▸ **SET PROBLEM 1**
From the pull request page on the MCP server dataset fix, quote the passage starting at "Description" and ending at "msgpacked job config.".
▸ **SET PROBLEM 2**
Continue the pull request page on the MCP server dataset-key fix from the point where it stops.

▸ **GIVEN TEXT**
— start —
Skip to content

fix(clp-mcp-server): Update stale dataset key to datasets in search job config (fixes #2061).#2062

Merged
junhaoliao merged 1 commit into
y-scope:mainfrom
junhaoliao:mcp-dataset
Mar 3, 2026
Merged

fix(clp-mcp-server): Update stale dataset key to datasets in search job config (fixes #2061).#2062
junhaoliao merged 1 commit into
y-scope:mainfrom
junhaoliao:mcp-dataset

Conversation

@junhaoliao

@junhaoliao junhaoliao commented Mar 3, 2026

Copy link
Copy Markdown
Member

Description

#1992 changed SearchJobConfig.dataset (singular str) to SearchJobConfig.datasets
(plural list[str]) to support multi-dataset queries. The MCP server's
ClpConnector.submit_query() was not updated and still writes "dataset": "default" into
the msgpacked job config.

When the query scheduler deserializes this with SearchJobConfig.model_validate(), Pydantic
silently ignores the unknown "dataset" key and sets datasets = None. On a clp-s
deployment, this causes the scheduler to fall through to the datasets is None branch at:

if datasets is None:
# CLP-Text does not support datasets.
archives_for_search = _get_archives_for_search_without_datasets(

which calls _get_archives_for_search_without_datasets() — a codepath intended for
clp-text (which has no dataset concept). On clp-s this may search across all datasets
rather than just the intended "default" dataset.

This fix updates the job config key from "dataset" to "datasets" and wraps the value
in a list, matching the SearchJobConfig schema.

Checklist

  • The PR satisfies the contribution guidelines.
— end —
Extracted data entries:
— start —
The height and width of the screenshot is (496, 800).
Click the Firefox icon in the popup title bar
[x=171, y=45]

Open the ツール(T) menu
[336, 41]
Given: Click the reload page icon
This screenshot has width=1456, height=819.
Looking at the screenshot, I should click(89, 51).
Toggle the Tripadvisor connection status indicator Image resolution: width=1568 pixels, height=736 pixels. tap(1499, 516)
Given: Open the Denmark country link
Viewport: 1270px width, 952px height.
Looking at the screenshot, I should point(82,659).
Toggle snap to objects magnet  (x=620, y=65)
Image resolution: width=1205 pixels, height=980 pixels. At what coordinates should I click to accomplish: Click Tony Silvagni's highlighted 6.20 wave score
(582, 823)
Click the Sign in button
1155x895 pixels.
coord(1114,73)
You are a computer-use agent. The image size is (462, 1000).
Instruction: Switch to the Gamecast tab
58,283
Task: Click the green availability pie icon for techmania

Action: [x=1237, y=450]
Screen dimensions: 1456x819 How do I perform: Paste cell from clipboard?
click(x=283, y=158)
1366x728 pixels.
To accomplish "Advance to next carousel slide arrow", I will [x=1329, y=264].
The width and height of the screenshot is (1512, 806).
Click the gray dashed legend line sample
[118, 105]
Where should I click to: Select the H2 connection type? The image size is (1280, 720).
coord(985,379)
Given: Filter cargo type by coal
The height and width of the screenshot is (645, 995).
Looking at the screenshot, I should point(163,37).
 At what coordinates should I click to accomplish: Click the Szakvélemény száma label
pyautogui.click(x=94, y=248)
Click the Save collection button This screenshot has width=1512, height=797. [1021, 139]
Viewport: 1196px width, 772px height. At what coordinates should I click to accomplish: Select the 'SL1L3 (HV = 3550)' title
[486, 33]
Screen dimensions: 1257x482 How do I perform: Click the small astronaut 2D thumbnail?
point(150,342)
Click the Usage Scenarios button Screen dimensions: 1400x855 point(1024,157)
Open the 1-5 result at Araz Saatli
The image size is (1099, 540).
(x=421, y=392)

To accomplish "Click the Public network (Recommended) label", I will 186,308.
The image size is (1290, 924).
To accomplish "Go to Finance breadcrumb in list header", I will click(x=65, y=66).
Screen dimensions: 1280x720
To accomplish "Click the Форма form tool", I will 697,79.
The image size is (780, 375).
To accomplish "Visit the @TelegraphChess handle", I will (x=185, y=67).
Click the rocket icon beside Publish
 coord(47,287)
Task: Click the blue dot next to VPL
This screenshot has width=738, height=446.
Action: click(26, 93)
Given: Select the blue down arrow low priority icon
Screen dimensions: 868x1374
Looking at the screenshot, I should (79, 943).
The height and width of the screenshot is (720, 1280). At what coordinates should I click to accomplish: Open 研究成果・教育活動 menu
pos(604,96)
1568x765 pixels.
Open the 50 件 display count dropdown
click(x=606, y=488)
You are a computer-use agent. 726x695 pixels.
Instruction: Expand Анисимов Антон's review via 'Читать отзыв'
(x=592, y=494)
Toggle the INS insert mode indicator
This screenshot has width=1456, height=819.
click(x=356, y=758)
— end —
▸ **WRITTEN REPLY 1**
Description

#1992 changed SearchJobConfig.dataset (singular str) to SearchJobConfig.datasets
(plural list[str]) to support multi-dataset queries. The MCP server's
ClpConnector.submit_query() was not updated and still writes "dataset": "default" into
the msgpacked job config.

▸ **WRITTEN REPLY 2**
  • This is a breaking change and that has been indicated in the PR title, OR this isn't a
    breaking change.
  • Necessary docs have been updated, OR no docs need to be updated.

Validation performed

1. Unit tests

Task: Verify all existing MCP server tests pass with the fix.

Command:

$ cd components/clp-mcp-server
$ uv run pytest tests/ -v

Output:

tests/server/test_utils.py::TestUtils::test_convert_date_string_to_epoch PASSED
tests/server/test_utils.py::TestUtils::test_convert_date_string_to_epoch_invalid_date_string PASSED
tests/server/test_utils.py::TestUtils::test_parse_timestamp_range_invalid_values PASSED
tests/server/test_utils.py::TestUtils::test_invalid_timestamp_type PASSED
tests/server/test_utils.py::TestUtils::test_invalid_timestamp_value PASSED
tests/server/test_utils.py::TestUtils::test_missing_timestamp_and_message PASSED
tests/server/test_utils.py::TestUtils::test_sort_and_format_query_results PASSED
tests/test_clp_connector.py::test_submit_query SKIPPED (requires actual DB connections)
tests/test_clp_connector.py::test_read_job_status SKIPPED (requires actual DB connections)
tests/test_clp_connector.py::test_wait_query_completion SKIPPED (requires actual DB connections)
tests/test_clp_connector.py::test_read_results SKIPPED (requires actual DB connections)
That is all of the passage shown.